[Rows from a dataset]
● ● ●
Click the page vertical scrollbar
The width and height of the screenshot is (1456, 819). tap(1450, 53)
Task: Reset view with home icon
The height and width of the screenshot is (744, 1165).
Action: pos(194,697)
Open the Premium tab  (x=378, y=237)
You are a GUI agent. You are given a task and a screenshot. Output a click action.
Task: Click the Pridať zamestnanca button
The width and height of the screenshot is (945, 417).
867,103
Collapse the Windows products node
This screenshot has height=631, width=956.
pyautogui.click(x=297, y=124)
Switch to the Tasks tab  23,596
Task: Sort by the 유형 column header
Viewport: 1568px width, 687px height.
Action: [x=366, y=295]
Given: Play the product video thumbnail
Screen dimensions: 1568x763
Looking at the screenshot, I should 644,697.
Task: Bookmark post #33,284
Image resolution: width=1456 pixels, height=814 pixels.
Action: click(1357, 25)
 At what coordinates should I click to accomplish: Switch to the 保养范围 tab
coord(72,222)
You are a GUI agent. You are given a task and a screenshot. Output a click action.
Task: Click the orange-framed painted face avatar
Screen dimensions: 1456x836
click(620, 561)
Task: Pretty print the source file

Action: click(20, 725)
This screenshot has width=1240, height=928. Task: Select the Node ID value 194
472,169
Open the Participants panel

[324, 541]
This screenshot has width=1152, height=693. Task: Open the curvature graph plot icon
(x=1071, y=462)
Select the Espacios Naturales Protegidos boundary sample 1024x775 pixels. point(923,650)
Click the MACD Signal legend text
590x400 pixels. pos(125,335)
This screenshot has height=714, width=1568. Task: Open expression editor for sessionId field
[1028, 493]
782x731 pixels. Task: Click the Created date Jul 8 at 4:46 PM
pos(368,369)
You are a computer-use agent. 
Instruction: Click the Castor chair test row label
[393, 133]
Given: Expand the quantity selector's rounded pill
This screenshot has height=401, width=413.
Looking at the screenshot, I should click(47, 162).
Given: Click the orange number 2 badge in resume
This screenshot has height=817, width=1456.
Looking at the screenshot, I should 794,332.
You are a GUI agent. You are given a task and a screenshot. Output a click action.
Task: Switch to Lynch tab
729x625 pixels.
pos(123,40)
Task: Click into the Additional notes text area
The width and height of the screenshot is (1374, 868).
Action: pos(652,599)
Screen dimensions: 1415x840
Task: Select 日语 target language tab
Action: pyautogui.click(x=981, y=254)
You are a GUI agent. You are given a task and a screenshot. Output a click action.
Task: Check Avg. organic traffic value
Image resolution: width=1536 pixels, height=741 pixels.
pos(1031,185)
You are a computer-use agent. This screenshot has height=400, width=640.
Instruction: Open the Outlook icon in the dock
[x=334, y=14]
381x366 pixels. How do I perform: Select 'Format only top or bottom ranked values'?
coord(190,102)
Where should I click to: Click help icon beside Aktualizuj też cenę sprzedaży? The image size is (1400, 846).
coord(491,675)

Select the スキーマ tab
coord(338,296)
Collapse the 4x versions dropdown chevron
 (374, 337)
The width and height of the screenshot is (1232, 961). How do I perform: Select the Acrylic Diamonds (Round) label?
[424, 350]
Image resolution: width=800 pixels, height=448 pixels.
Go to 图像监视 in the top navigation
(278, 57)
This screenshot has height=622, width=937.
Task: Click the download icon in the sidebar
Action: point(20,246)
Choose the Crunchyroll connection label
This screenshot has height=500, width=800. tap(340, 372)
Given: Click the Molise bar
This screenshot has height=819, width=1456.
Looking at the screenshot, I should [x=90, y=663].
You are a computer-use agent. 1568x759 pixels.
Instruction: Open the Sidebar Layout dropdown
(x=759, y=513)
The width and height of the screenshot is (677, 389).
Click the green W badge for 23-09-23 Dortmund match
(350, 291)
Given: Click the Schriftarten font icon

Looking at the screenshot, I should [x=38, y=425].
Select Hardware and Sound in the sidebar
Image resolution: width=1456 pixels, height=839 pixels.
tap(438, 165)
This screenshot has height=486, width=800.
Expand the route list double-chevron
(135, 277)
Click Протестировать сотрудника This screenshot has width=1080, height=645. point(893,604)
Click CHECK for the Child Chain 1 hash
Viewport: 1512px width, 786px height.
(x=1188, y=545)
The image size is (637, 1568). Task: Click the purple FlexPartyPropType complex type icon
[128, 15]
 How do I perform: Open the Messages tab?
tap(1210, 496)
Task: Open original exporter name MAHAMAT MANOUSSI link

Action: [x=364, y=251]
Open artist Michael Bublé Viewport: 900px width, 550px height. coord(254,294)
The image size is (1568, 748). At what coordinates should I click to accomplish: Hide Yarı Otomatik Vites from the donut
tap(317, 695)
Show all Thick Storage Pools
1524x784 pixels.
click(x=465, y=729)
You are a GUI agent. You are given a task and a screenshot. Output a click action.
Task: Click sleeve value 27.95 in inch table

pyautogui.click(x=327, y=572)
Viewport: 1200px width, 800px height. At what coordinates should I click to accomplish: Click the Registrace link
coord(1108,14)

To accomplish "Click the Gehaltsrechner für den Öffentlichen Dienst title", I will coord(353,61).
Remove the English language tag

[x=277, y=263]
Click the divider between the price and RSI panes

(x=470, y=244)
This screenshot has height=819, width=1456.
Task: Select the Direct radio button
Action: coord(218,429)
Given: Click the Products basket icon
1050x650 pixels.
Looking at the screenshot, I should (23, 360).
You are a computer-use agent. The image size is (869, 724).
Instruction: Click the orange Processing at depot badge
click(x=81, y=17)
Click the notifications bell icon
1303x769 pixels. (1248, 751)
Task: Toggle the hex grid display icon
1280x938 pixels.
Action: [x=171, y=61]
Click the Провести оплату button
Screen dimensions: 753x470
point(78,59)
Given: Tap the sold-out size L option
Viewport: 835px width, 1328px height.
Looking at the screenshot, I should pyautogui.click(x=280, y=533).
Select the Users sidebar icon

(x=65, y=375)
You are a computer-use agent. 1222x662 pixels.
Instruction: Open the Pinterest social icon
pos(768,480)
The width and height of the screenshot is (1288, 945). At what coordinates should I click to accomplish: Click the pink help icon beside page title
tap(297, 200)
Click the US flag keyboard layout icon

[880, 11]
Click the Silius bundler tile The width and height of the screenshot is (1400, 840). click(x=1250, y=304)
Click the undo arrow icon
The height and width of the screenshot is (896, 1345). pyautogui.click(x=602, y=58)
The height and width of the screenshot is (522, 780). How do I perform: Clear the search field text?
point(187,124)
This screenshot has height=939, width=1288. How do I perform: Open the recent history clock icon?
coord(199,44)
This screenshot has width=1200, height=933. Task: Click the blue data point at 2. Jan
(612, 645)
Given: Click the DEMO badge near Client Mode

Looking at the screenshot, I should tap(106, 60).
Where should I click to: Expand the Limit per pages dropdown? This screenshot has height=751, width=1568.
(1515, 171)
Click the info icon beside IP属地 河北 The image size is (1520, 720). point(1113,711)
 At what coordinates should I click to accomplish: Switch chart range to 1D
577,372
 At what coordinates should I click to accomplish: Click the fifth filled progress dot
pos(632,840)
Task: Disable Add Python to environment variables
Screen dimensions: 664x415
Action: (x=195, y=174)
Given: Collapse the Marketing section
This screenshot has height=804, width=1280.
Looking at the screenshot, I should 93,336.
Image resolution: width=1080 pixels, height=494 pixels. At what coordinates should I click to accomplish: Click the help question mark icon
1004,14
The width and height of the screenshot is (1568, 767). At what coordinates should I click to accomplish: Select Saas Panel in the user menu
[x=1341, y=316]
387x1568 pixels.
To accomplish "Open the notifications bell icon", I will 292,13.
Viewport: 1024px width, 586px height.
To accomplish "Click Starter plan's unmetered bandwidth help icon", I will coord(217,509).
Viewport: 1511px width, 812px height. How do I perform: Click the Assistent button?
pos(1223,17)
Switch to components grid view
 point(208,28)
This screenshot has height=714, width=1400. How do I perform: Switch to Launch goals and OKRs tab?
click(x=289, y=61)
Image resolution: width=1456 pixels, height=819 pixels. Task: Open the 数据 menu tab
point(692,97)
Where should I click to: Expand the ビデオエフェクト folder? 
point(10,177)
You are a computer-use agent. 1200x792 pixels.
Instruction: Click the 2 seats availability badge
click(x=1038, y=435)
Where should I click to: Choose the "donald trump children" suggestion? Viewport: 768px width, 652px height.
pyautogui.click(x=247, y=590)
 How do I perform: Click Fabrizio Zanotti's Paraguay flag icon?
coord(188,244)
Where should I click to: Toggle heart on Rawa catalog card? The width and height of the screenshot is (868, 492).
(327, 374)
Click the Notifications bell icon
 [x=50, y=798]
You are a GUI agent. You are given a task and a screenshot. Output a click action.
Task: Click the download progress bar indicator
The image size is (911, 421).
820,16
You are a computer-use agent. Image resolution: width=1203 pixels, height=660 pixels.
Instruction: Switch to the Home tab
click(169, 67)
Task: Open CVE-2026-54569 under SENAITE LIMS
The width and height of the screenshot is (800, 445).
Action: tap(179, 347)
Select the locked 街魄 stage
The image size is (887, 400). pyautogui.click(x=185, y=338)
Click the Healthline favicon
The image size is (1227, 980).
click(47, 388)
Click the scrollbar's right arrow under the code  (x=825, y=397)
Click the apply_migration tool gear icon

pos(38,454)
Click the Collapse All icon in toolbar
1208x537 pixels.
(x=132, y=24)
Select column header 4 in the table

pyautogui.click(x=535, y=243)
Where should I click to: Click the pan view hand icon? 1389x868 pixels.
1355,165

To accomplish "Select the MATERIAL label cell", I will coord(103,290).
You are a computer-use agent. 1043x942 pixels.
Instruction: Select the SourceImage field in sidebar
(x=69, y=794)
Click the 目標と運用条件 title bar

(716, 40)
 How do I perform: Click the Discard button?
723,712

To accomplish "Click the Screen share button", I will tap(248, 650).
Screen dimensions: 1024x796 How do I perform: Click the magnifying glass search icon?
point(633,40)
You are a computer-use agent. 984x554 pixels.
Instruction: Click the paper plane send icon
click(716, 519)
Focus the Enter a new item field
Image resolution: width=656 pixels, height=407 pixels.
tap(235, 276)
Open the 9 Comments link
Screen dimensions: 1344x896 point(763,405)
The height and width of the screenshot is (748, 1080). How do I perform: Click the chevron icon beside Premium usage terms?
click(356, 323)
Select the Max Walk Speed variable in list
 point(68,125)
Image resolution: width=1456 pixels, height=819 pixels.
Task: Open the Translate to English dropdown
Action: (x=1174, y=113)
● ● ●
** What is asked **
Output the rows above verbatim, from the first row through the line containing "590x400 pixels. pos(125,335)", with both ends included.

** Finished exercise **
Click the page vertical scrollbar
The width and height of the screenshot is (1456, 819). tap(1450, 53)
Task: Reset view with home icon
The height and width of the screenshot is (744, 1165).
Action: pos(194,697)
Open the Premium tab  (x=378, y=237)
You are a GUI agent. You are given a task and a screenshot. Output a click action.
Task: Click the Pridať zamestnanca button
The width and height of the screenshot is (945, 417).
867,103
Collapse the Windows products node
This screenshot has height=631, width=956.
pyautogui.click(x=297, y=124)
Switch to the Tasks tab  23,596
Task: Sort by the 유형 column header
Viewport: 1568px width, 687px height.
Action: [x=366, y=295]
Given: Play the product video thumbnail
Screen dimensions: 1568x763
Looking at the screenshot, I should 644,697.
Task: Bookmark post #33,284
Image resolution: width=1456 pixels, height=814 pixels.
Action: click(1357, 25)
 At what coordinates should I click to accomplish: Switch to the 保养范围 tab
coord(72,222)
You are a GUI agent. You are given a task and a screenshot. Output a click action.
Task: Click the orange-framed painted face avatar
Screen dimensions: 1456x836
click(620, 561)
Task: Pretty print the source file

Action: click(20, 725)
This screenshot has width=1240, height=928. Task: Select the Node ID value 194
472,169
Open the Participants panel

[324, 541]
This screenshot has width=1152, height=693. Task: Open the curvature graph plot icon
(x=1071, y=462)
Select the Espacios Naturales Protegidos boundary sample 1024x775 pixels. point(923,650)
Click the MACD Signal legend text
590x400 pixels. pos(125,335)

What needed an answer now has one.